On my flight to Minneapolis today, I relaxed with my orange juice and the Wall Street Journal, breathing deep in prep for a day of meetings. Then, I started to tense up...my eyes were drawn to the bottom of the front page: "glitch"... "London"... "exchange"... "paralyzed"... words that should not be in the same headline. For a minute, I lived the vicarious terror of London Stock Exchange (LSEX) IT executives responding to an outage on Monday September 8, 2008 that lasted seven hours and froze trading on the LSEX and several of its partner organizations.
OK, so maybe I dramatize just a bit. Suffice it to say I'm glad I'm not part of the Microsoft Account Team for the LSEX this week. In the article (see this online version), the author glances by the fact that Microsoft technologies are at the core of the LSEX platform that handles high volume, high speed transactions. Around 9 in the morning, connectivity into the platform was interrupted and was not restored until after 4 in the afternoon. The exact cause of the failure was not outlined in the article. The emphasis was rightly on the financial ramifications and impact on perception. As London works to position itself as the world's financial center (above NYC), an outage like this will take some time to put out of our minds.
All this on the first business day after Fannie Mae and Freddie Mac were taken over by the US Treasury. The inability to trade on the LSEX must have felt like one of those frustrating dreams where you can't reach your destination. The precipitous drop in trading volume for the major London banks surely caused panic attacks in the City and Canary Wharf.
The LSEX CEO, Clara Furse, is clearly in the hot seat, and is likely drilling her technical executives about the ongoing stability of the platform. For their part, the tech execs have seen the LSEX platform perform well during other high-traffic days, and are performing forensics on the Monday outage. Microsoft is probably scrambling to run interference on their product, consulting partners (Accenture, Avenade), and architecture. The LSEX platform has a mix of .NET and some BizTalk server, including the TradElec infrastructure, which has been pinpointed as the source of the failure.

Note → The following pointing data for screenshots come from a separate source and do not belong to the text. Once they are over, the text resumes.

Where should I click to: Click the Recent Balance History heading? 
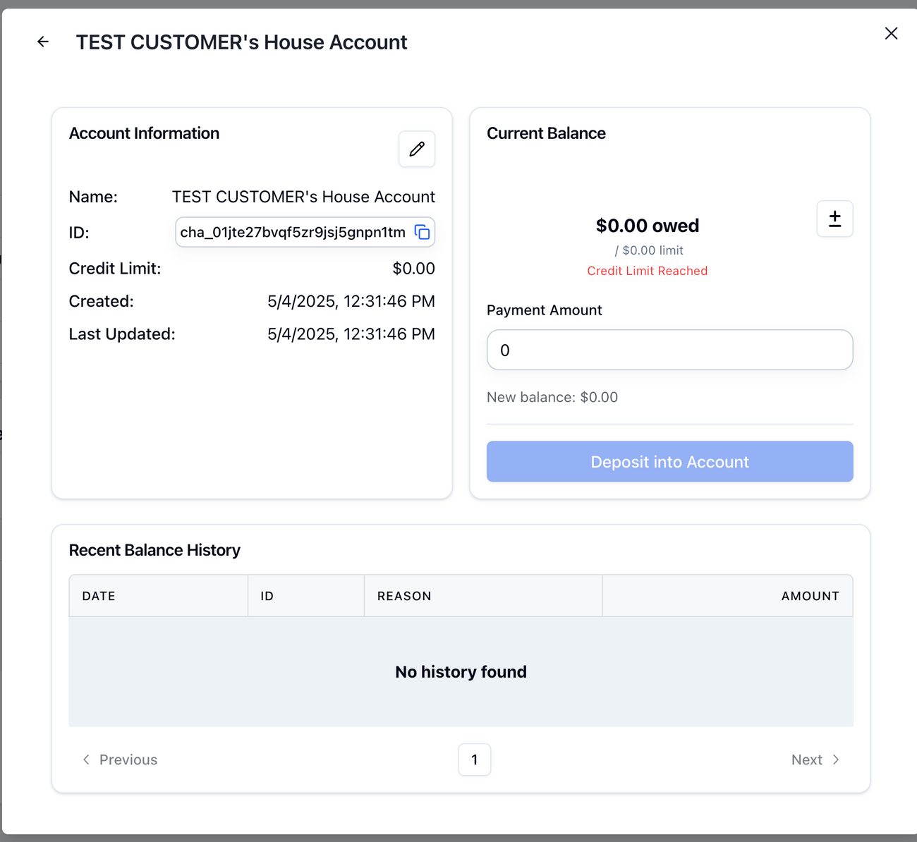tap(154, 550)
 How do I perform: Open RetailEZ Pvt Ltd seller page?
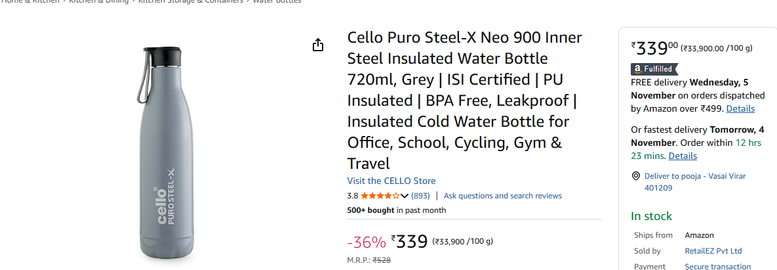tap(713, 251)
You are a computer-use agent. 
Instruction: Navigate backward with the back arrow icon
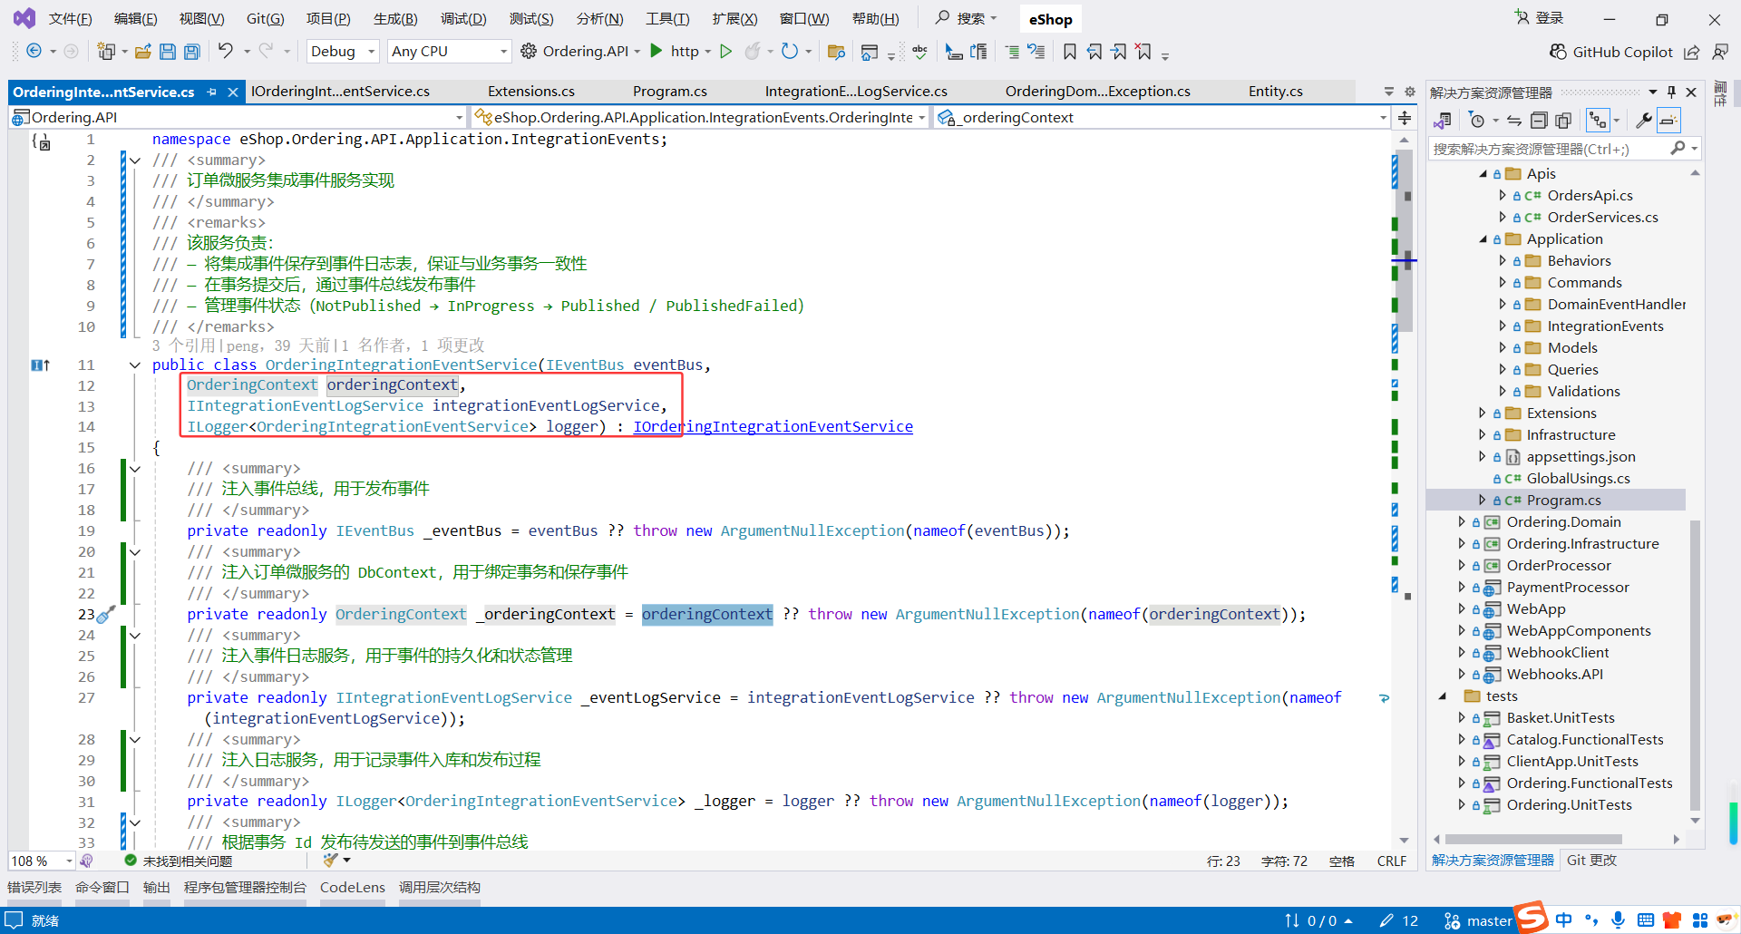click(x=33, y=52)
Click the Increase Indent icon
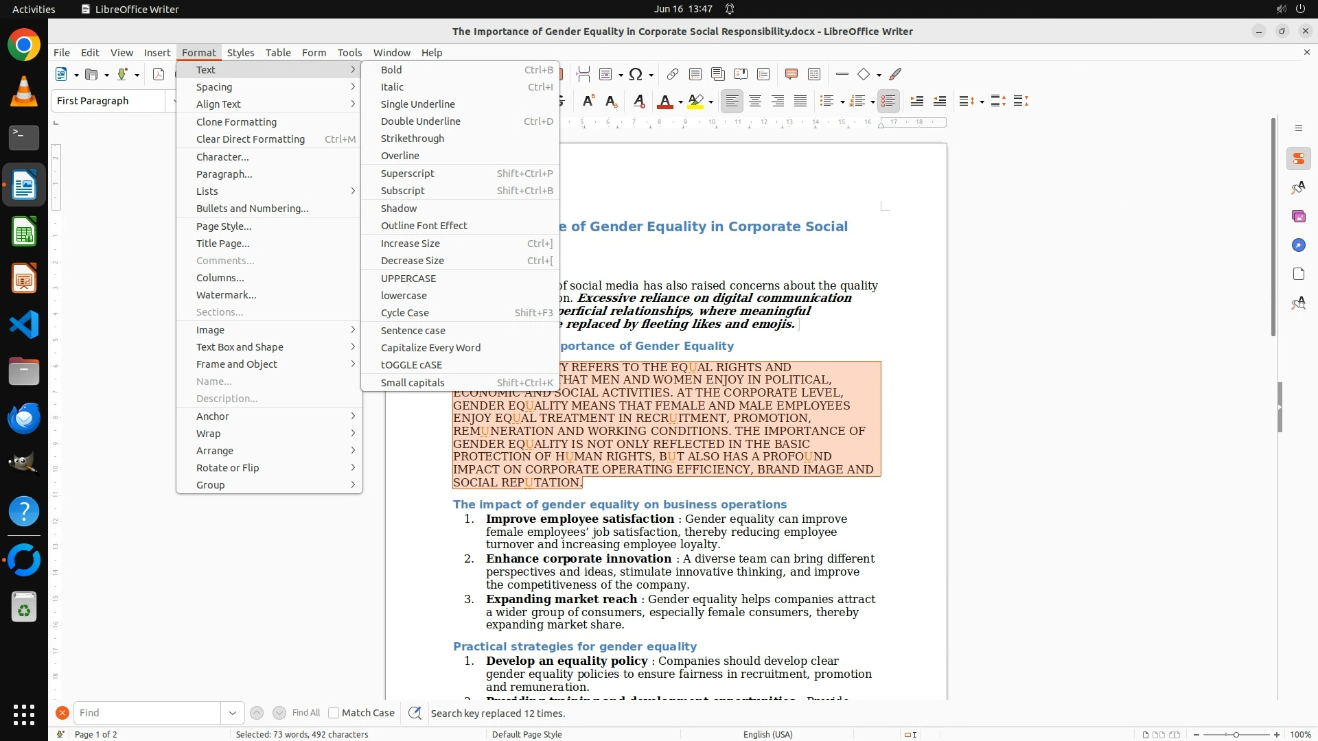The width and height of the screenshot is (1318, 741). point(916,102)
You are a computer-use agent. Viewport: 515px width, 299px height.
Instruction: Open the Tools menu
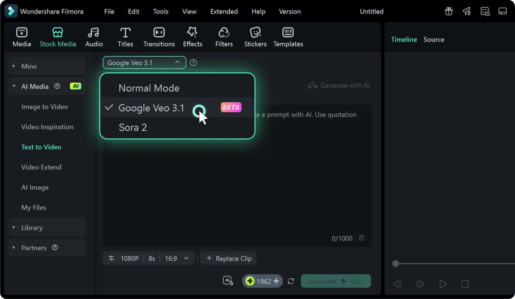pyautogui.click(x=160, y=11)
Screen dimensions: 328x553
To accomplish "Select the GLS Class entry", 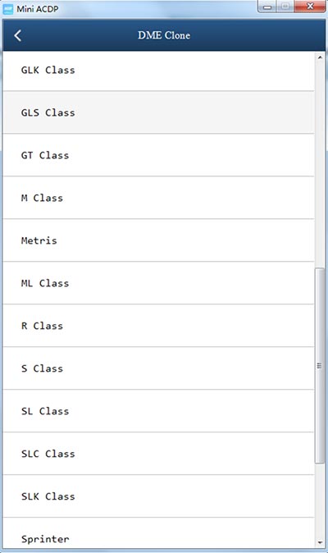I will tap(158, 112).
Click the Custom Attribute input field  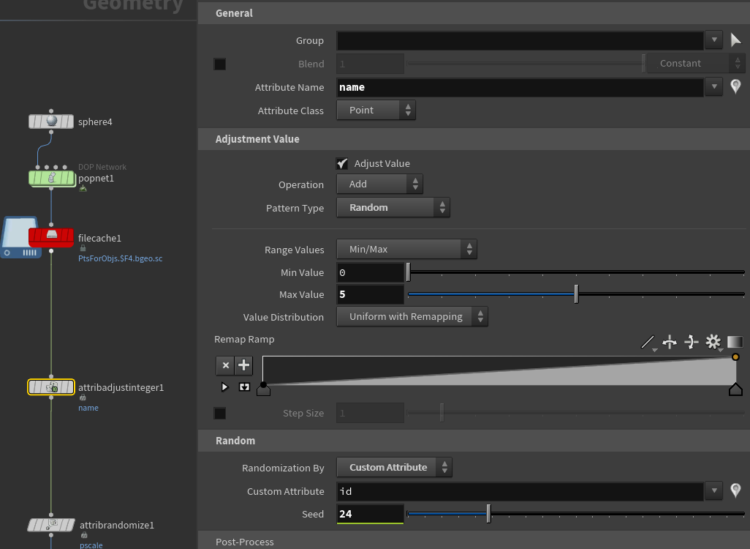(x=520, y=492)
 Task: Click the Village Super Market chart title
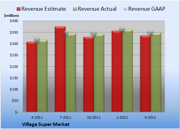pos(46,124)
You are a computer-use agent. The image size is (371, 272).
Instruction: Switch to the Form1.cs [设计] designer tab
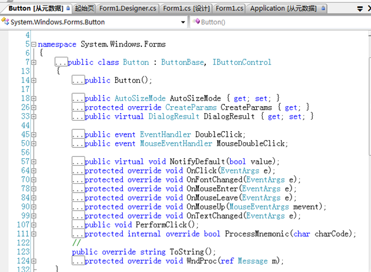(x=186, y=9)
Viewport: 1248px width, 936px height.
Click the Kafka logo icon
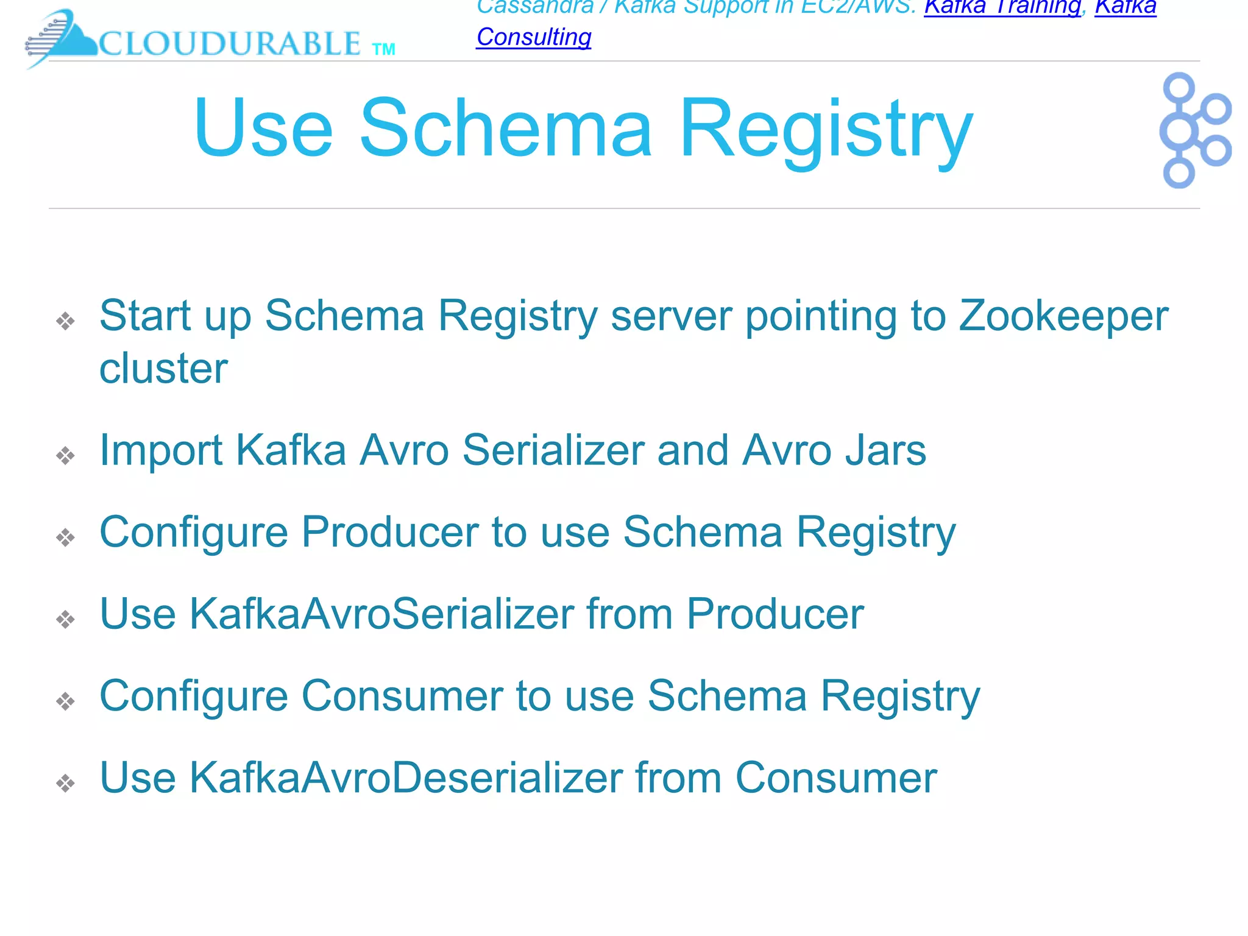(1195, 130)
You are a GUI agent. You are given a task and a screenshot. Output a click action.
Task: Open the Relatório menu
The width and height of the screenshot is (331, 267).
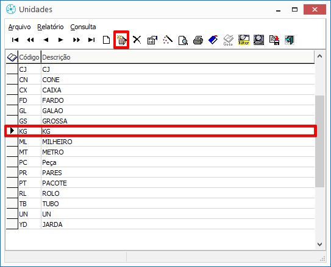point(51,27)
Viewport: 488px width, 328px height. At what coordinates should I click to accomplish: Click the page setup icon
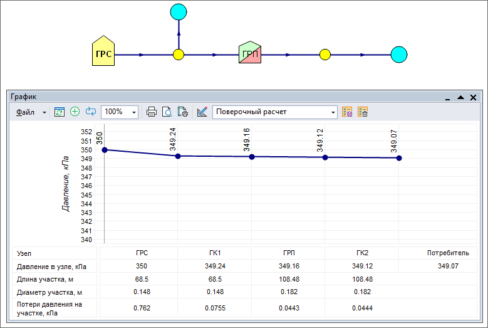[x=183, y=112]
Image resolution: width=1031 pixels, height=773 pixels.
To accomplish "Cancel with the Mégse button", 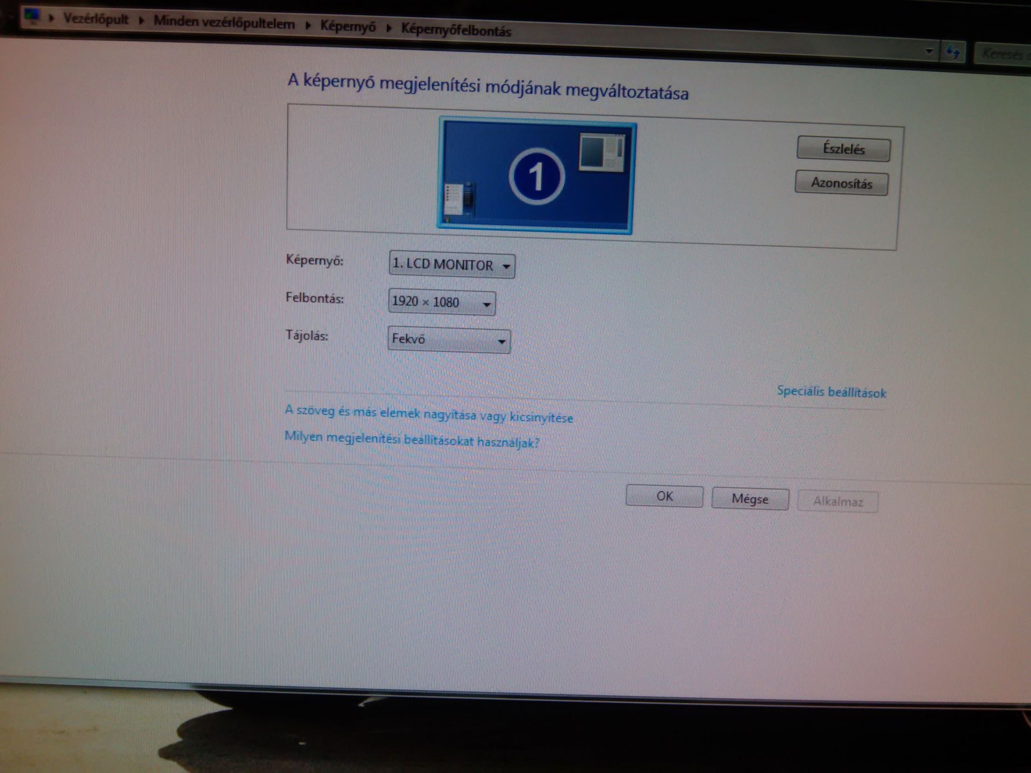I will click(x=750, y=499).
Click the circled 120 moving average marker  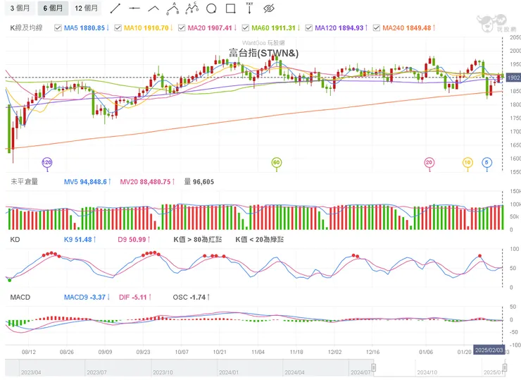tap(47, 163)
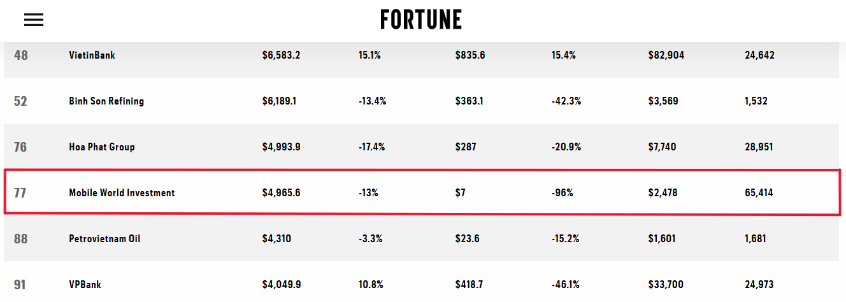Click Binh Son Refining's -42.3% profit change
This screenshot has width=846, height=302.
point(566,101)
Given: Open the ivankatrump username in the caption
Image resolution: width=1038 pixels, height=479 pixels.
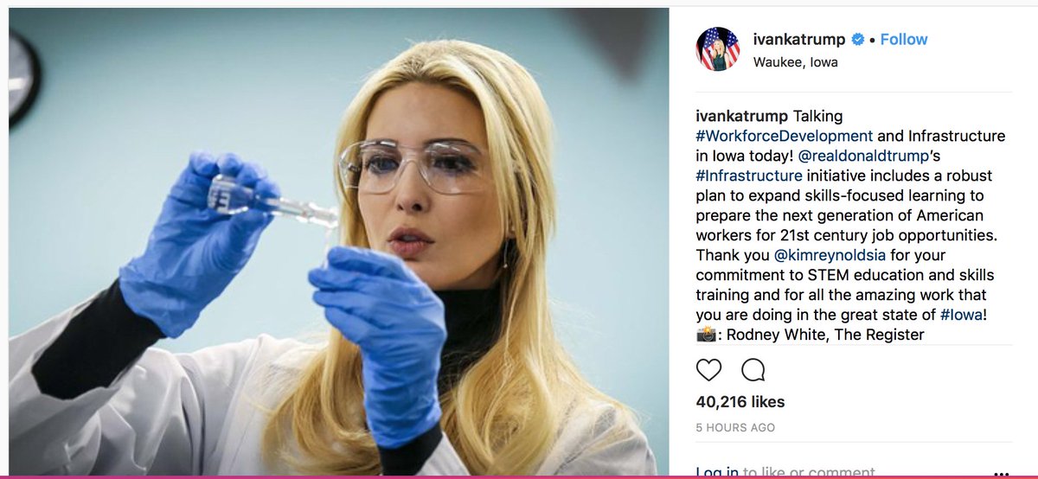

Cause of outage aside, the tremors sent through the LSEX and the possible impact on strategic direction became the topic of my dinner conversation in the Twin Cities. There may be pressure to rearchitect the TradElec platform, but that would unacceptably increase risk. The cause of the outage must be carefully traced, and the surrounding processes examined. Simulation of the failure must be performed. To shift platforms would require a retooling of both infrastructure and staff, even though the result may be a more stable infrastructure capable of surpassing the transaction requirements of the LSEX. All of this calls into question the readiness of the .NET platform to handle the enormous load and critical uptime of the world's most sensitive applications.It is likely that the senior technical execs will stick with their architecture direction based on .NET, but turn up the heat on Microsoft et al to ensure that it does not happen again.
A surprising amount of .NET infrastructure underlies sophisticated trading applications worldwide, both on exchanges and within Financial Services companies. Executives in charge of those other applications should watch the LSEX story carefully for root causes, and compare those weaknesses against their own implementations. I suspect the failure was due to something relatively simple...I just hope we find out and save other large applications from suffering a similar fate.